ENH: Rename `datasets` to `pipes`, that have built-in transforms

Question

ENH: Rename `datasets` to `pipes`, that have built-in transforms

NickleDave opened this issue a year ago · 2 comments

We will eventually have a datasets module but what we really have right now are "pipes" in the sense of https://github.com/pytorch/data#what-are-datapipes. We should disambiguate the meaning of "dataset" (static set of files) from the pipelines we use to load files from a dataset.

Note that torchdata development is on hold. I think we should just move our internals under a new namespace for now.

Answer 1 · 2023-10-23T02:36:26.000Z

Related to the issue @wendtalexander ran into in #725:
I think as part of this renaming / refactoring, we can avoid the need for a user just running standard models with configs to have to understand the nuances of transforms / "dataset" classes, etc, by making each data pipe include a fixed transform, and then including the parameters for that transform in the parameters of the pipe itself.

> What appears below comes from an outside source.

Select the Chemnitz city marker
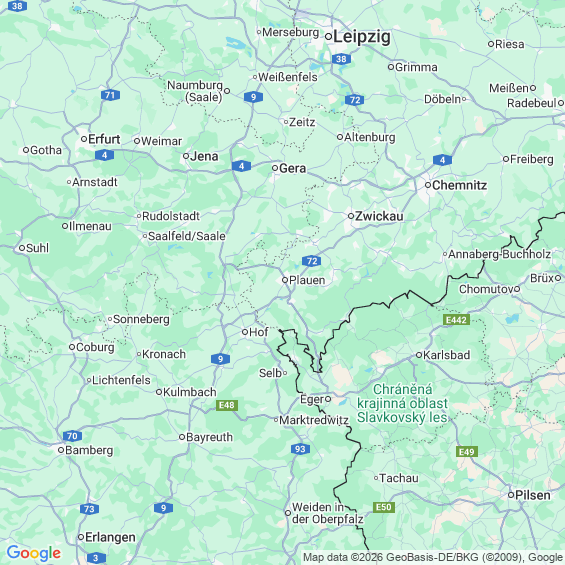Viewport: 565px width, 565px height. 428,185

For example: vak.datasets.frame_classification.WindowDataset and FramesDataset will become
vak.datapipes.frame_classification.TrainDataPipe and EvalDataPipe respectively. Both will have a window_size parameter, that for the TrainDataPipe will get used when loading windows from the dataset, whereas for the EvalDataPipe it will be used for the transform that makes entire spectrograms into batches of windows.

This would obviate the need for dataset_params, transform_params, train_dataset_params, val_dataset_params and instead we'd just have datapipe_kwargs.

In a config this would look something like:

[vak.train.frame_classification.pipe]
window_size = 176

I prefer just consistently naming them something like TrainDataPipe for all families so that way I don't spend a bunch of time thinking about what the most appropriate name for them is. We can explain details of how data is statically represented + dynamically transformed in the docstring.

Answer 2 · 2024-05-11T12:55:01.000Z

Closed by #755